Type Conversion Problem.
Hello To ALL...
This Is my textbook Question I am facing problem with...
Write a C++ program that reads any given character code(a positive integer) from the keyboard and displays the corresponding character and the character code as decimal, an octal,and a hexadecimal on screen.
Why do you think the character P is output when the number 336 is entered?
Here is the program I made as solution:
And the reason I thought for output P when number 336 is enterd is that I am trying to store number 336 in variable ch which is of type char, which stores only 8 bits(1 byte format range 0 to 255) but the binary equivqlent of 336 is 101010000 (that is 9 bits)
so only the first 8 bits are stored (HSB 1 is ignored) which gives 01010000(=80 in decimal) Which represents the character P...
But the book says:
When Entering 336, the value 80 is stored in the low byte of variable code
(336=256+80).Thus after the assignment,the variable ch contains the value 80,representing the character P.

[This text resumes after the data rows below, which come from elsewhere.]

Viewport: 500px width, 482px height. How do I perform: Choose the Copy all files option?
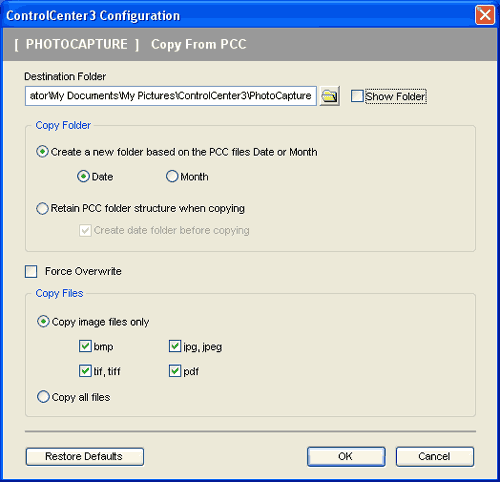pos(43,397)
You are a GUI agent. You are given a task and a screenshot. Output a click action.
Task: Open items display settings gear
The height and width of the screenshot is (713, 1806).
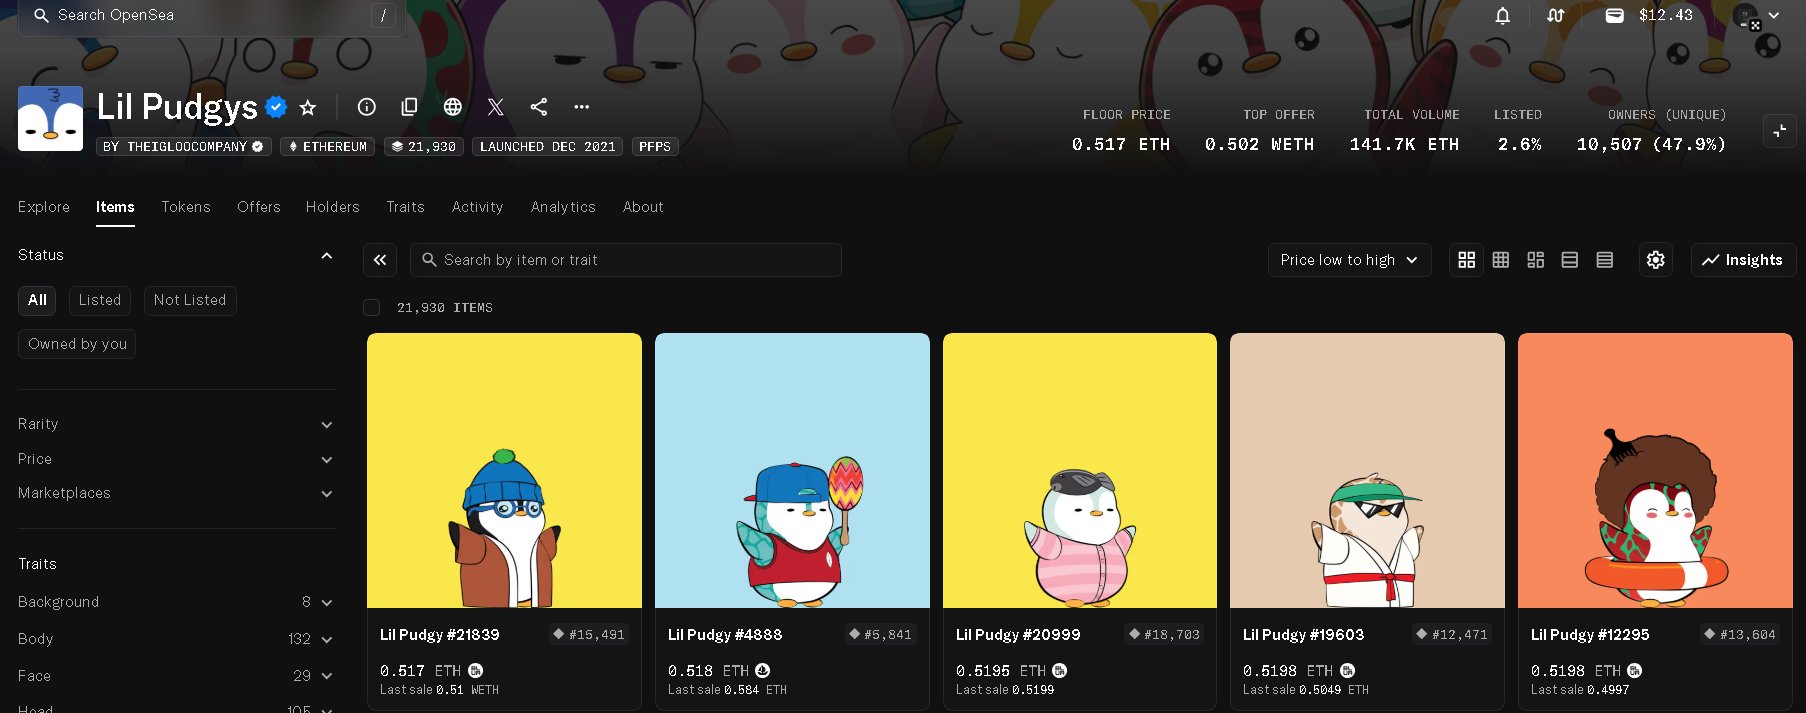pyautogui.click(x=1656, y=260)
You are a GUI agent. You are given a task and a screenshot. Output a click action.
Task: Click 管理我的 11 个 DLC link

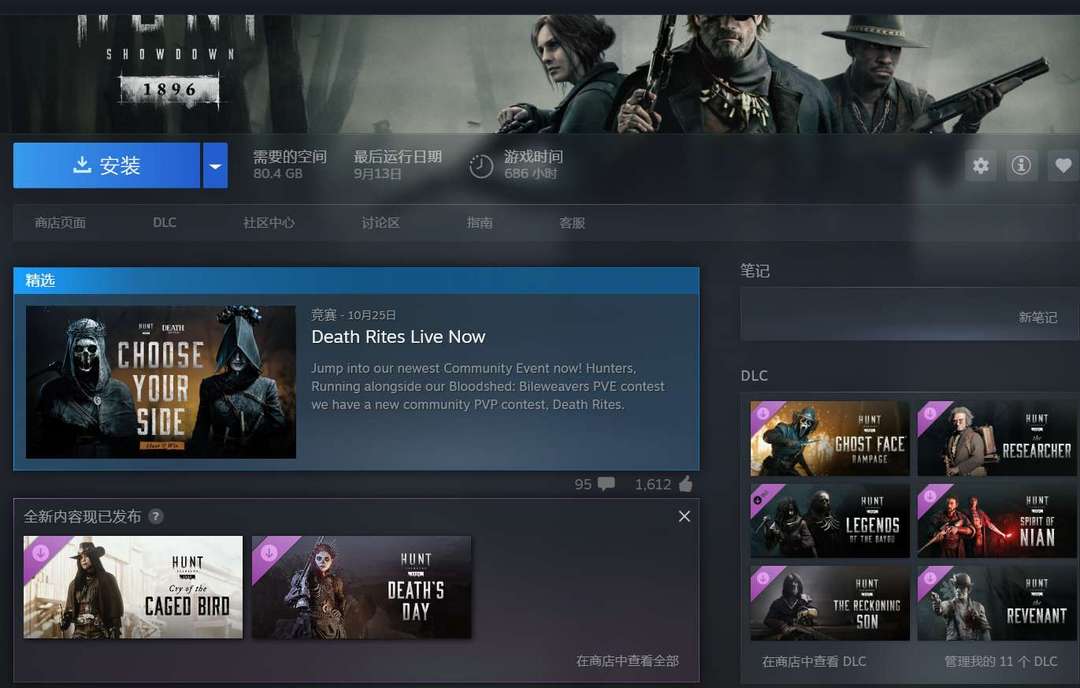click(1000, 661)
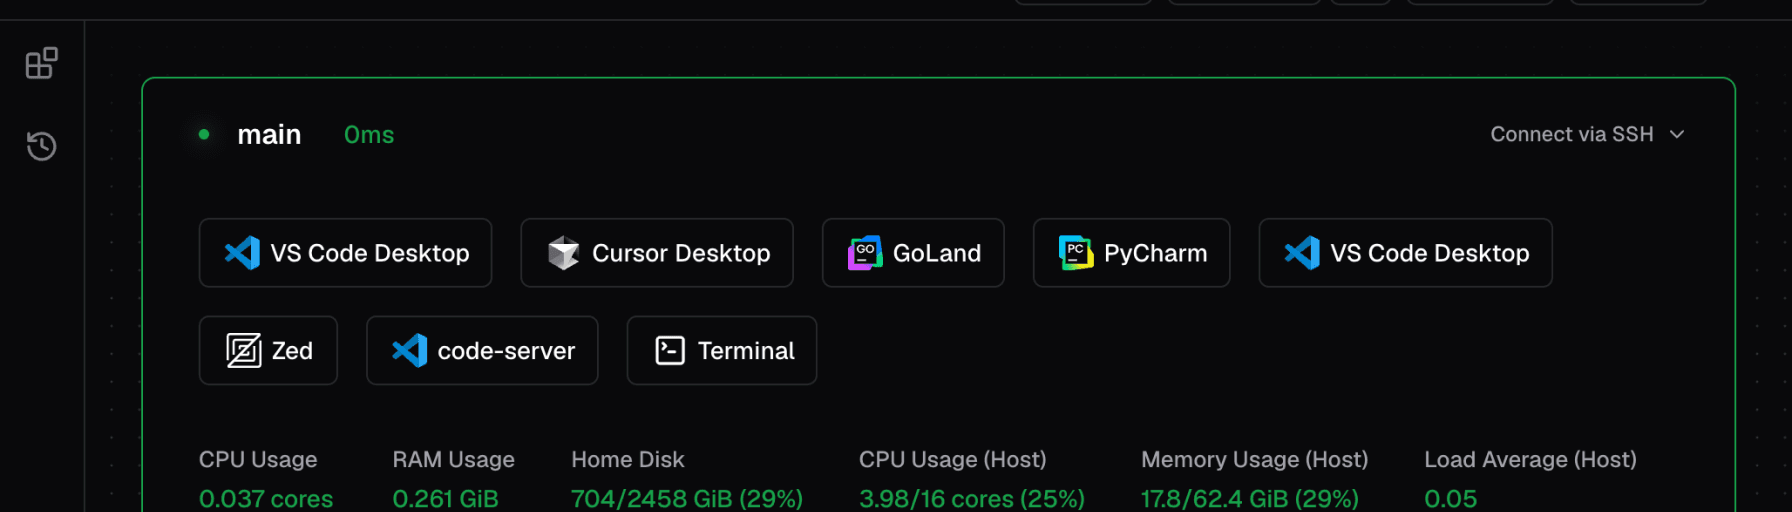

I am confused as what the Answer mentioned in the book means... can someone please help me with explaining the reason mentioned in book and tell me if the reason I figured out is WRONG or what???
There is no error with program it works fine but it is very very slightly different from the program given in solution of my book...
My Sincere regards and thanks to all of you trying to help me out...
Forgive me for my mistakes because this is my FIRST POST ON THE FORUM....
This Is my textbook Question I am facing problem with...
Write a C++ program that reads any given character code(a positive integer) from the keyboard and displays the corresponding character and the character code as decimal, an octal,and a hexadecimal on screen.
Why do you think the character P is output when the number 336 is entered?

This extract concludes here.